Written task: Show every line below that contains the word "size", matching case exactly.

Data to use:
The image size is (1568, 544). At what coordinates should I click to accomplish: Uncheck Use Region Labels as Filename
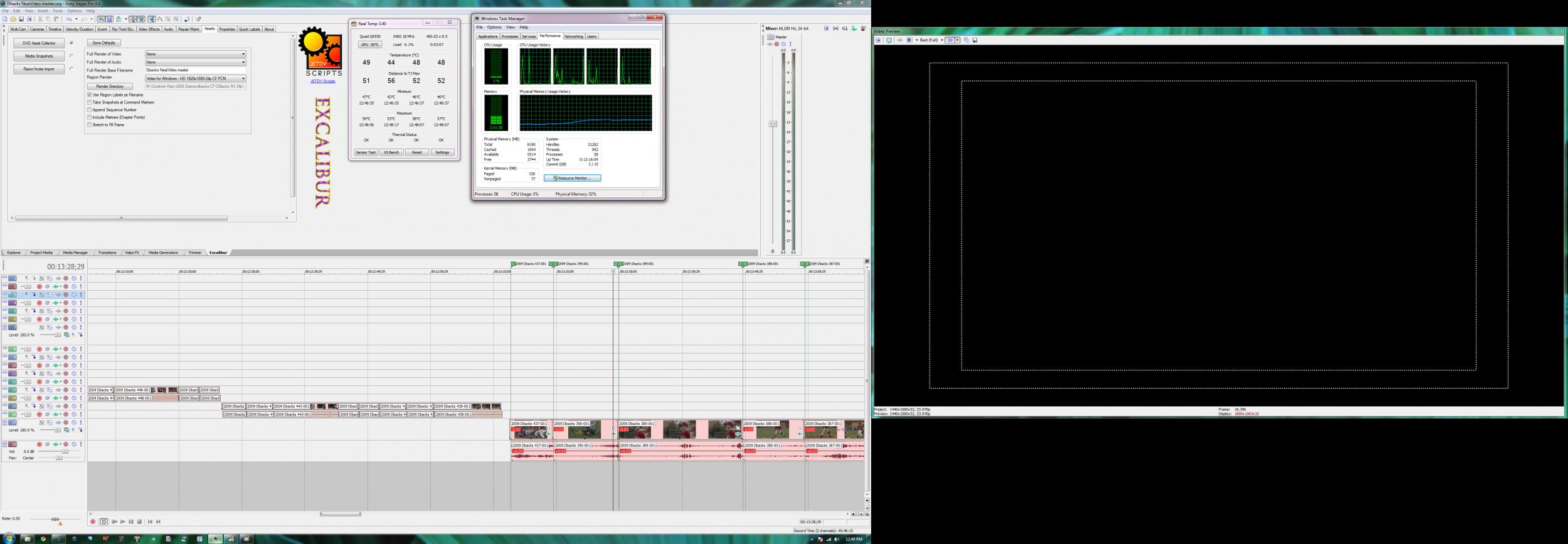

--

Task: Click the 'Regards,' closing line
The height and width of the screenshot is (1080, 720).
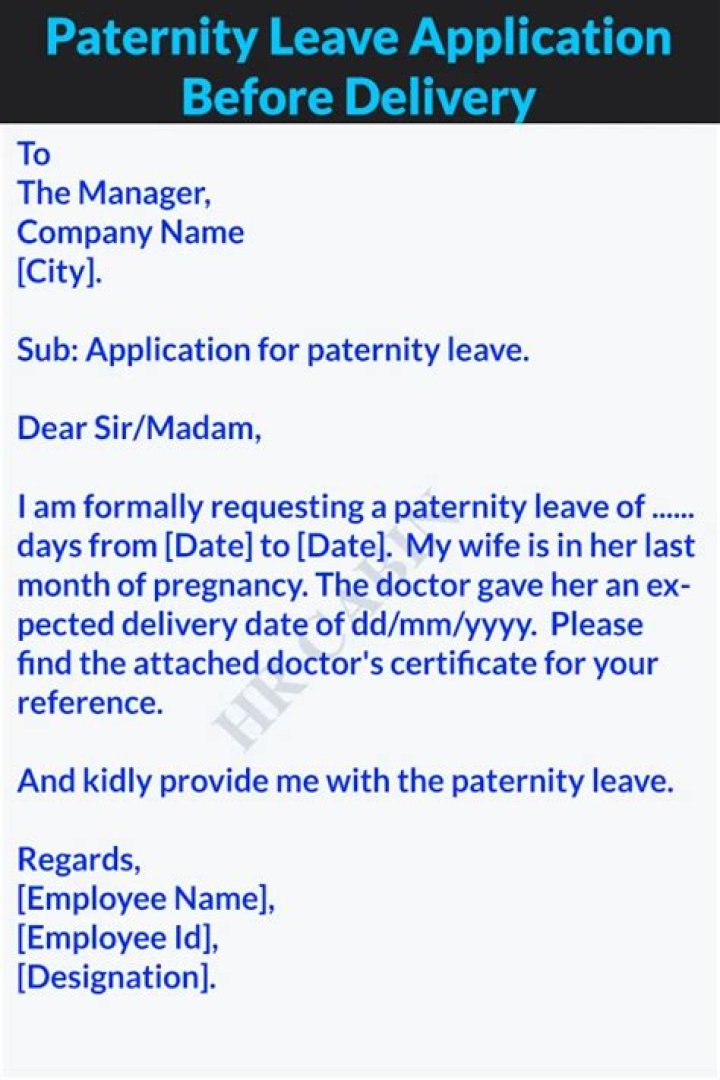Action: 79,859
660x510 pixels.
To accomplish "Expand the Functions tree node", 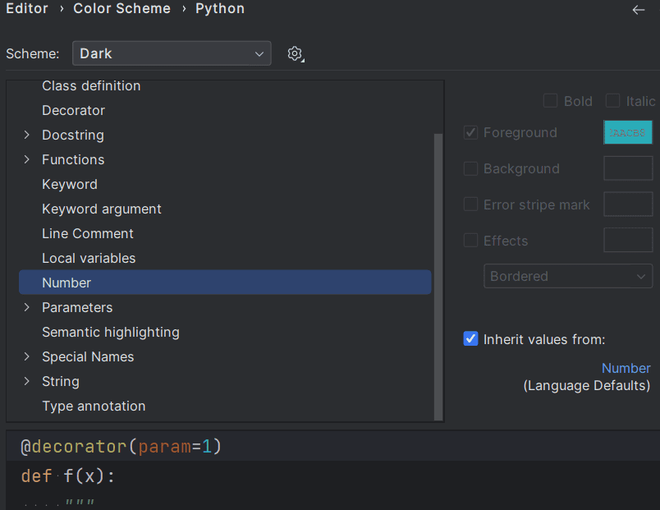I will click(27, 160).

---

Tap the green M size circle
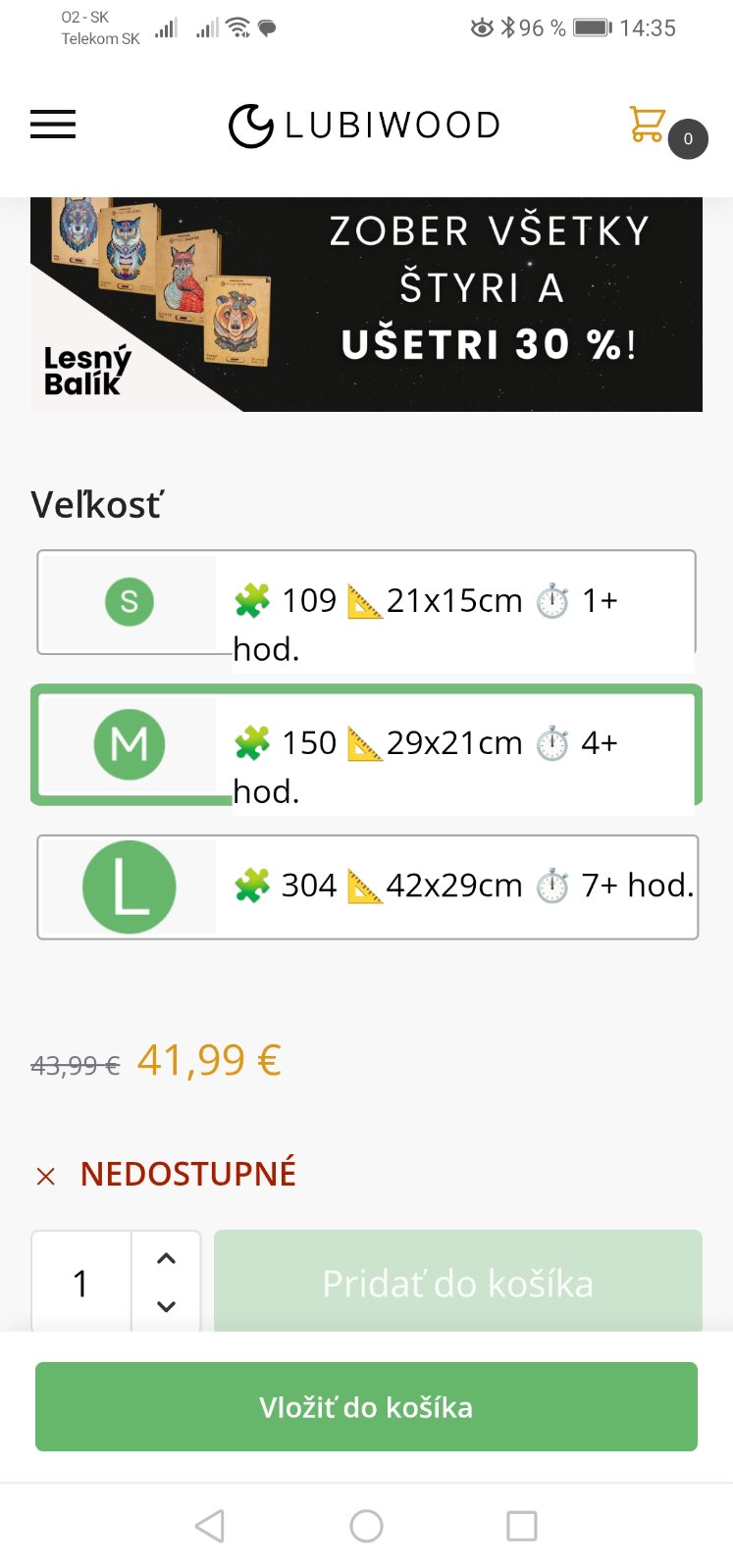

Correct answer:
The image size is (1568, 544). At what coordinates should I click to accomplish: Uncheck Use Region Labels as Filename
Tap the green M size circle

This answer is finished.